High Schoolers Build Electric Car
With carmakers scrambling to meet President Obama's new standards for gas mileage and emissions, six North Central Florida high school students are ahead of the curve. The students built a street legal electric car, and the idea started with another four wheeled vehicle -- only a much smaller one.
The electric car was built by 6 Trenton High School students in the school's engineering academy, but they actually built a motorized skateboard first.
"Gas prices were about 4.15 a gallon and that's just ridiculous," said Trenton High Junior Jacob Wilson, "and we wanted to find a way to be able to commute and use transportation that's cheap and more efficient so it started with the skate board project."
After the skate board project proved to be a success, the students moved on to the car.

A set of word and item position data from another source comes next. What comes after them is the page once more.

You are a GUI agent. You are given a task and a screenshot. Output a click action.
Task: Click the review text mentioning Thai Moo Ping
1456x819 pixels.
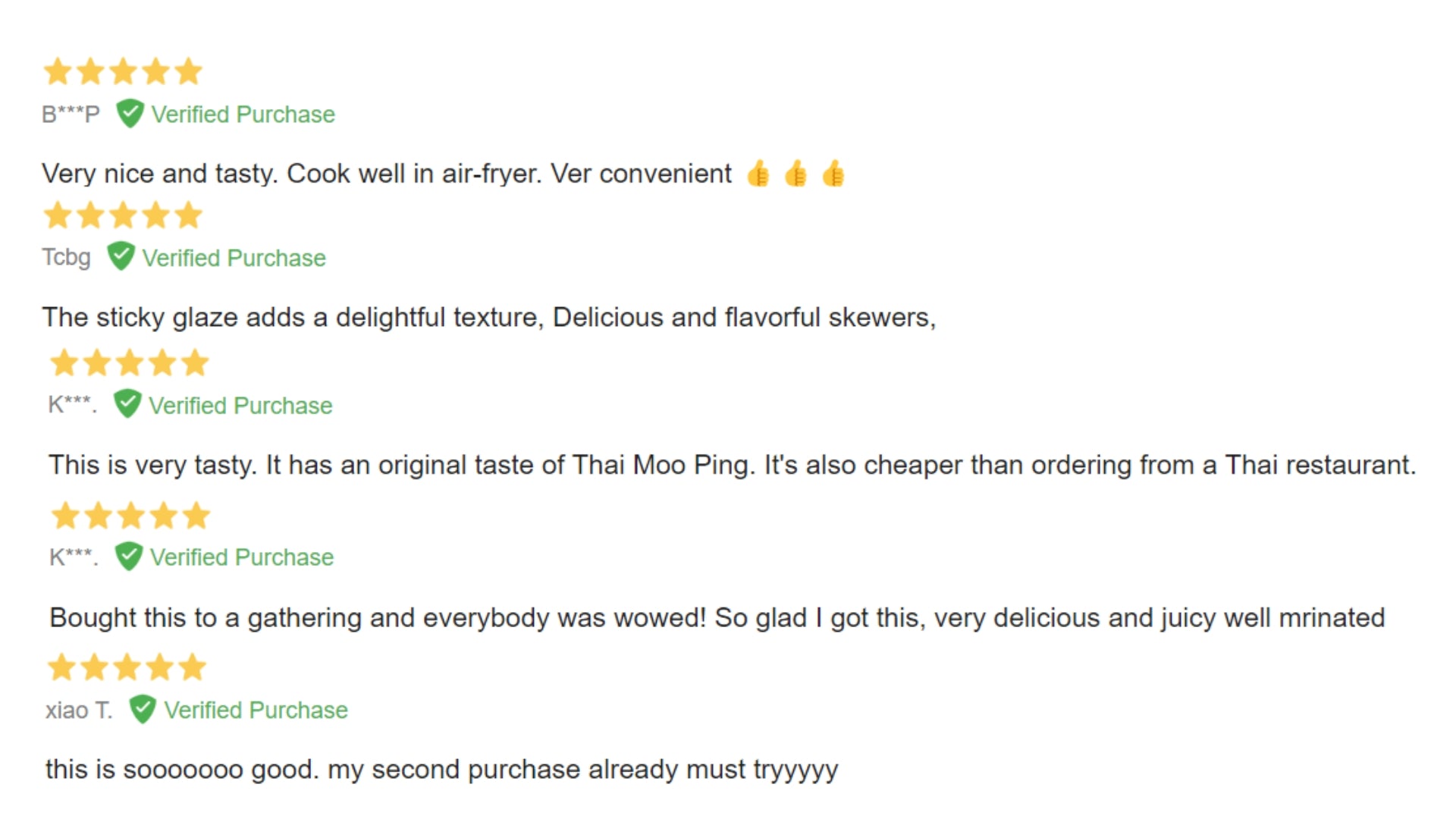point(732,465)
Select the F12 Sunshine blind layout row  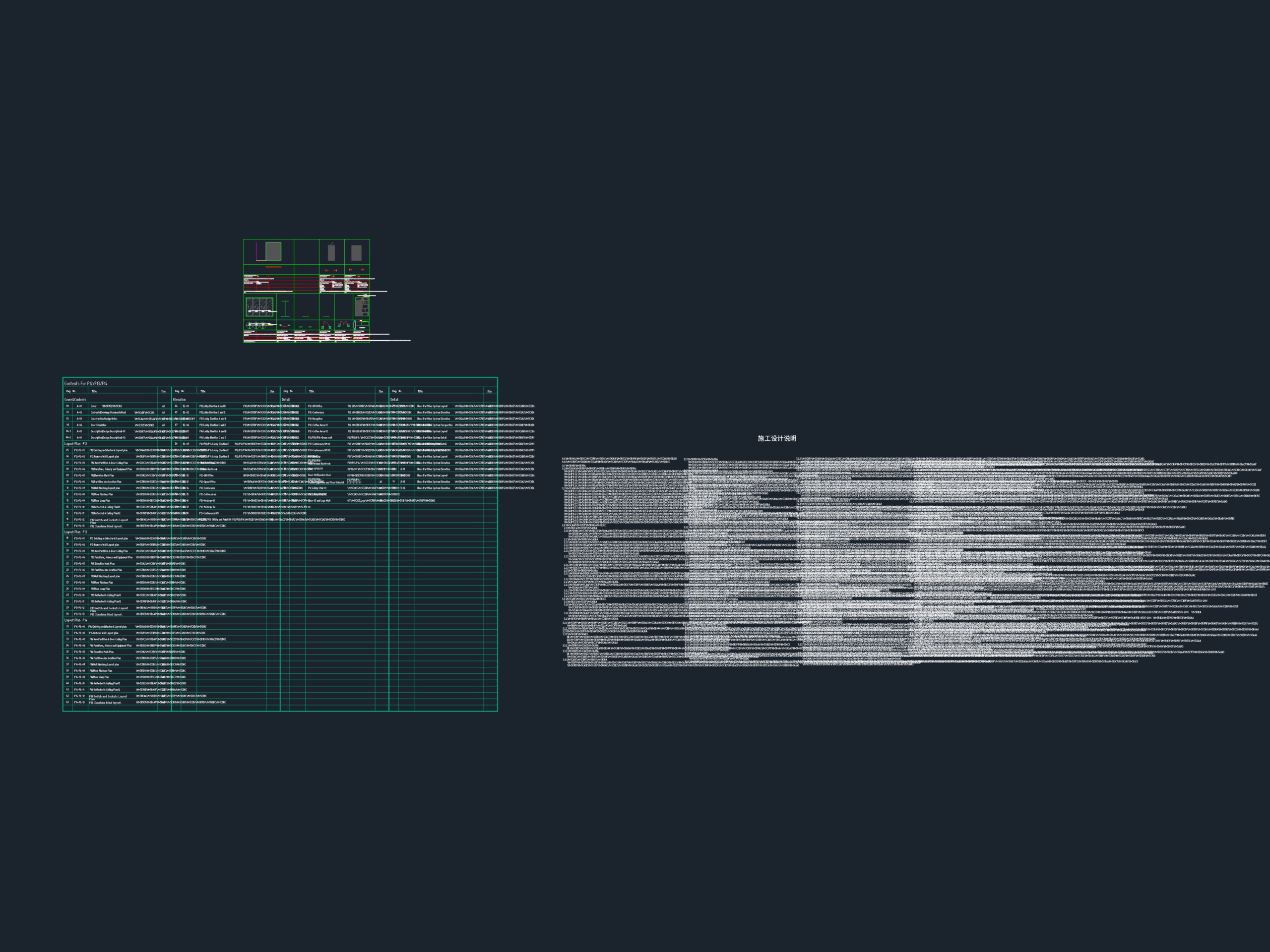pyautogui.click(x=118, y=526)
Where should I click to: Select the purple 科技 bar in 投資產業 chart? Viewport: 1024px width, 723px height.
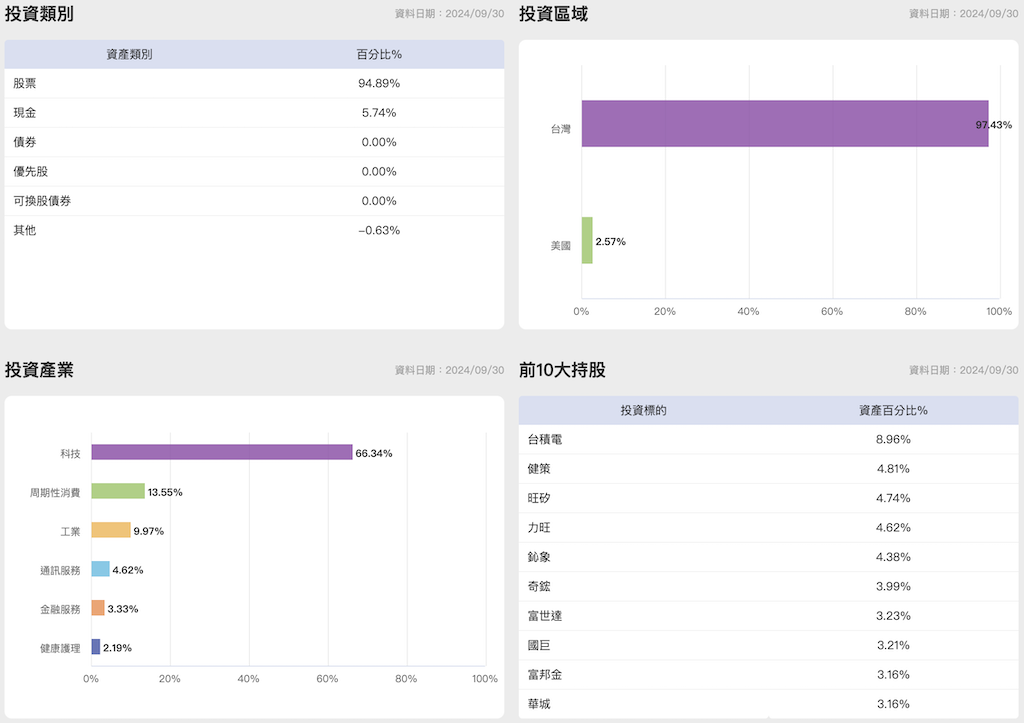coord(221,452)
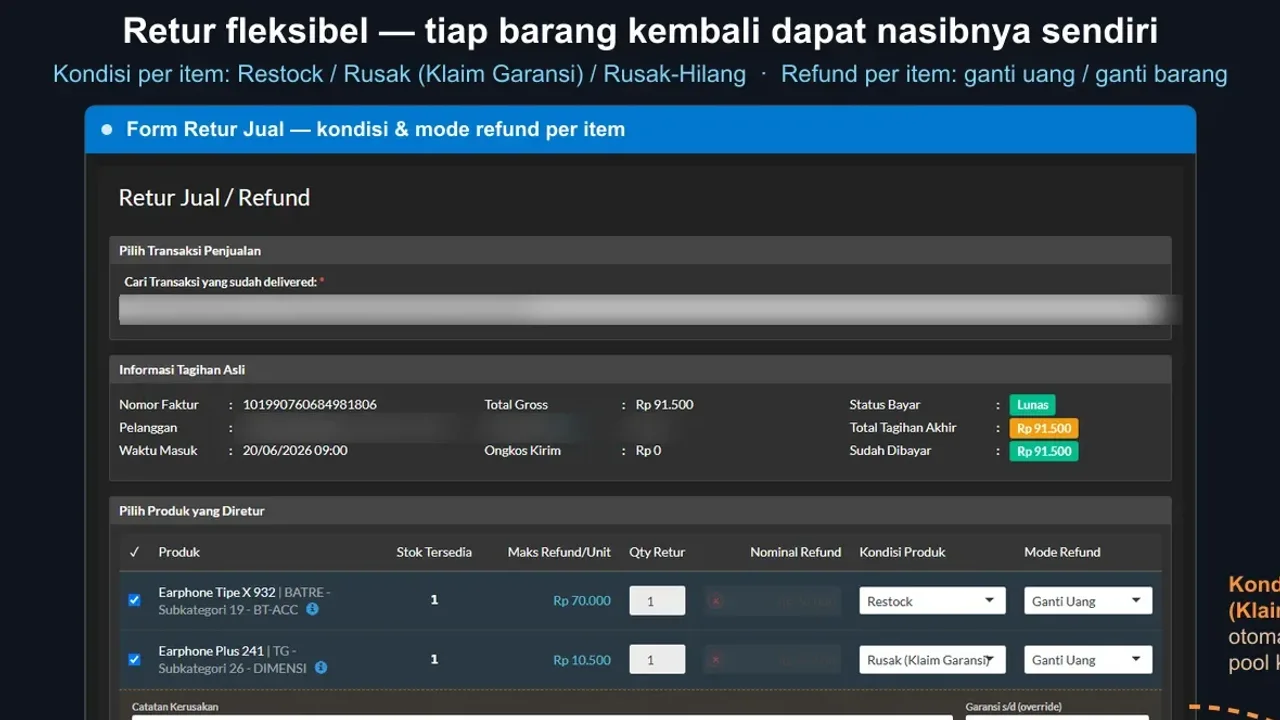Viewport: 1280px width, 720px height.
Task: Click Qty Retur field for Earphone Plus 241
Action: point(657,660)
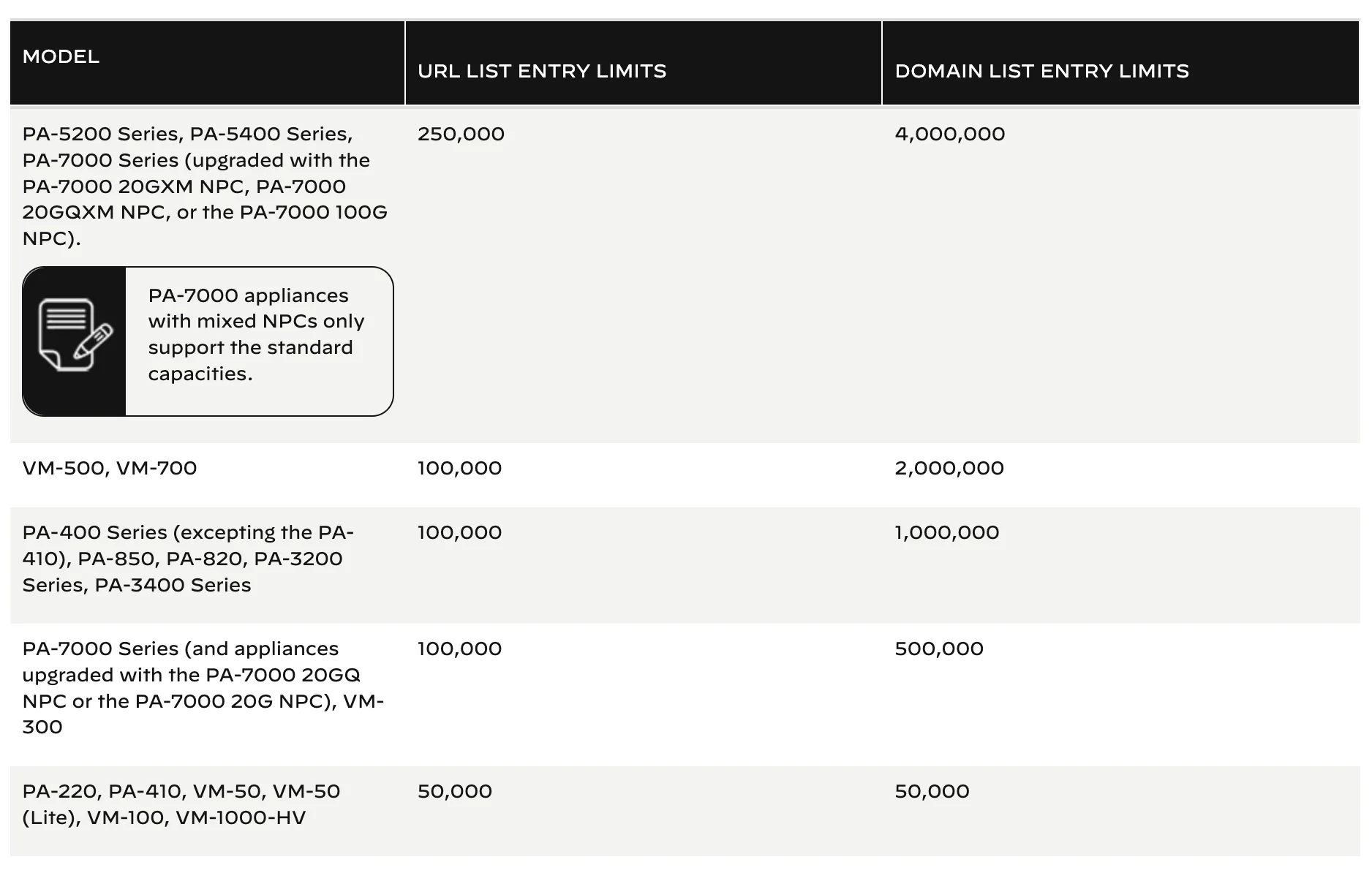Click the PA-400 Series model cell

(x=188, y=559)
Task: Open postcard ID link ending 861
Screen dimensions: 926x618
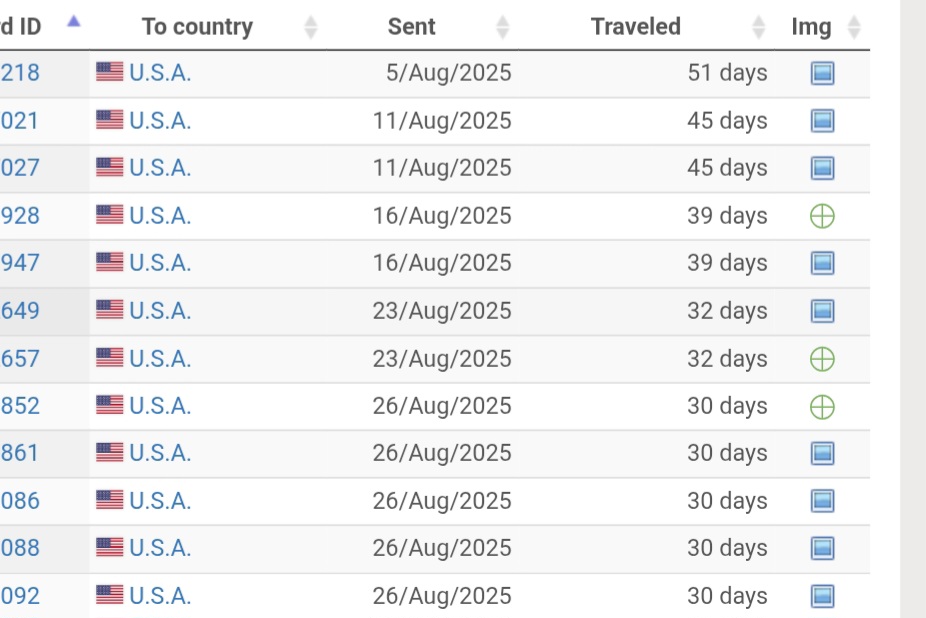Action: click(20, 453)
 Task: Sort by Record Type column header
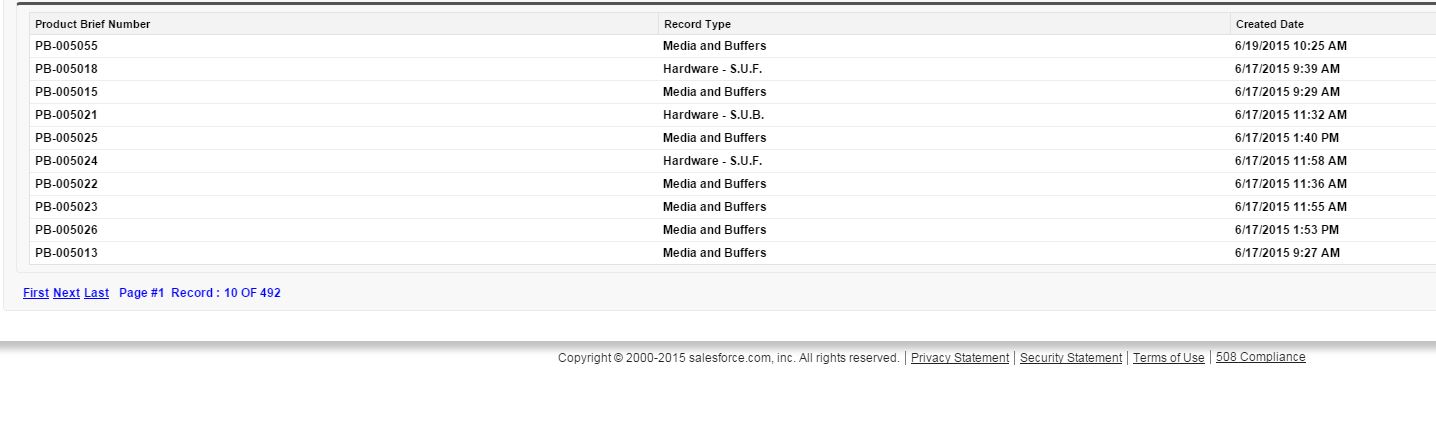(697, 24)
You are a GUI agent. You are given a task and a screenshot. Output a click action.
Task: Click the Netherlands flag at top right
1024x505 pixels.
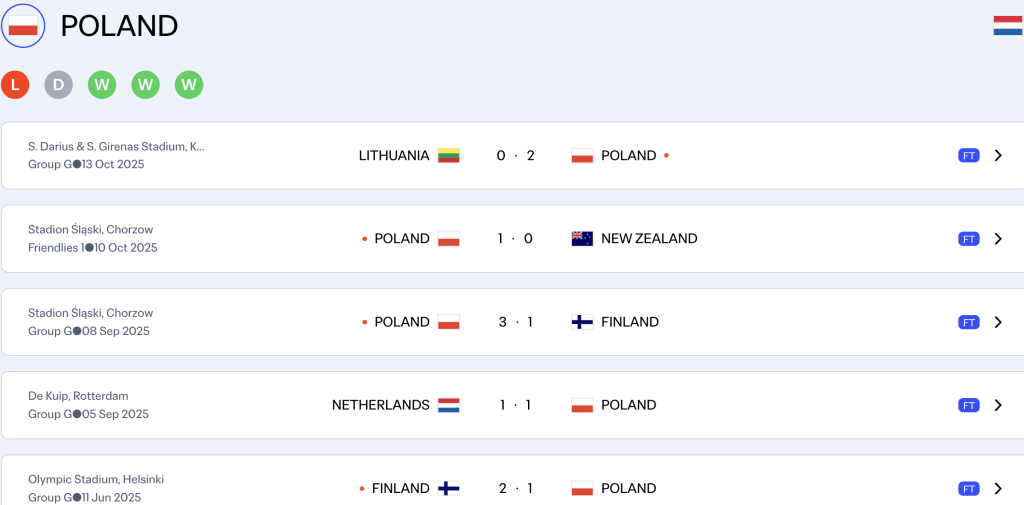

It's powered by 10 batteries total, 8 for the traction system and 2 for the electronics, and it costs the equivalent of 88 cents per charge. Each charge is good for roughly 40 miles of driving at a top speed of about 60 miles per hour. With a 40 horse power motor that only uses about 12 of them, the project's supervisor says it's highly efficient.
"As compared to the gasoline engine which is about 18 percent efficient," said Trenton High Director of Engineering Technology Don Barselou, "these electric motors that we're employing are anywhere between 85 and 97 percent efficient. There's no pollution, they burn clean."
If you think the 6 students that spent the last 6 months on the project are complacent, think again. They say there's plenty more work to do.
"Making the car more efficient," listed Wilson, "making it better. Make it go longer. Make it go faster. Start converting actual cars instead of outdoor vehicles, it's whatever."